# [Task details]
A single number is the answer: the count of lines in the listing below that contain "agent".

# [Material provided]
*** Block opens ***
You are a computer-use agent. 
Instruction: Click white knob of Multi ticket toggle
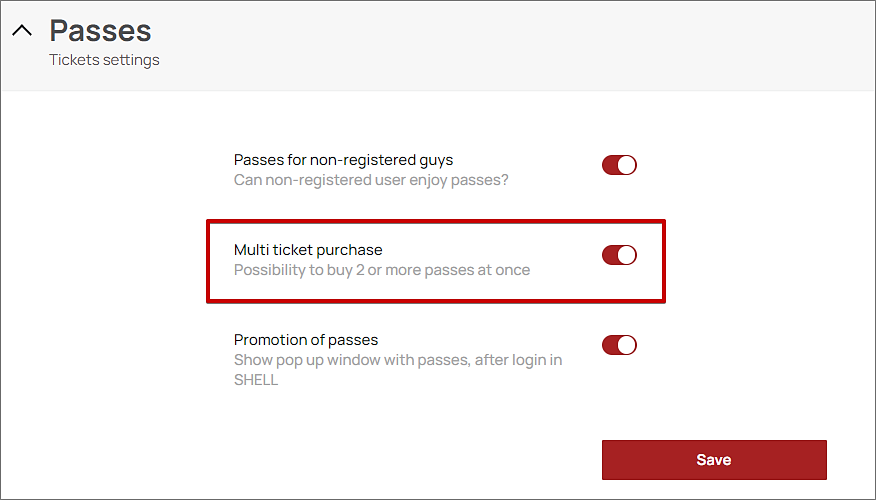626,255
*** Block closes ***
*** Block opens ***
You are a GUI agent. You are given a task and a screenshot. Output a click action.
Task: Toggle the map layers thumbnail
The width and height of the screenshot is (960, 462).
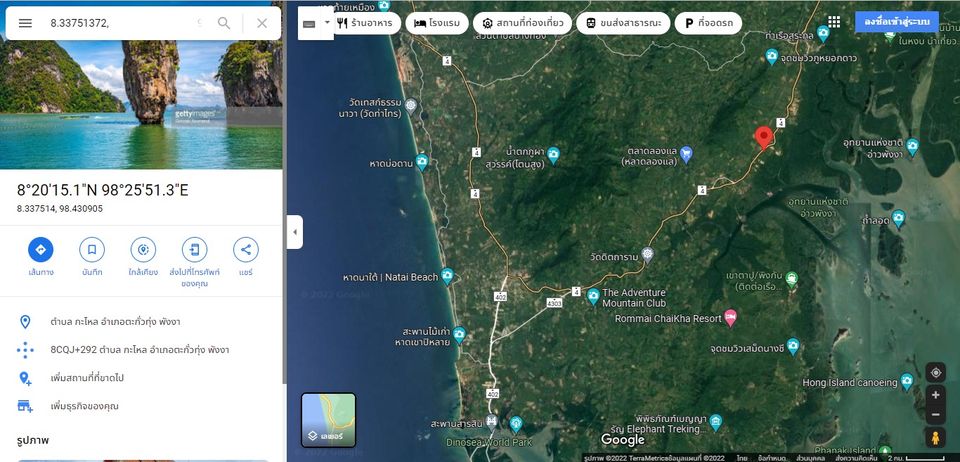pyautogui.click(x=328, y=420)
*** Block closes ***
# [Answer to this exercise]
2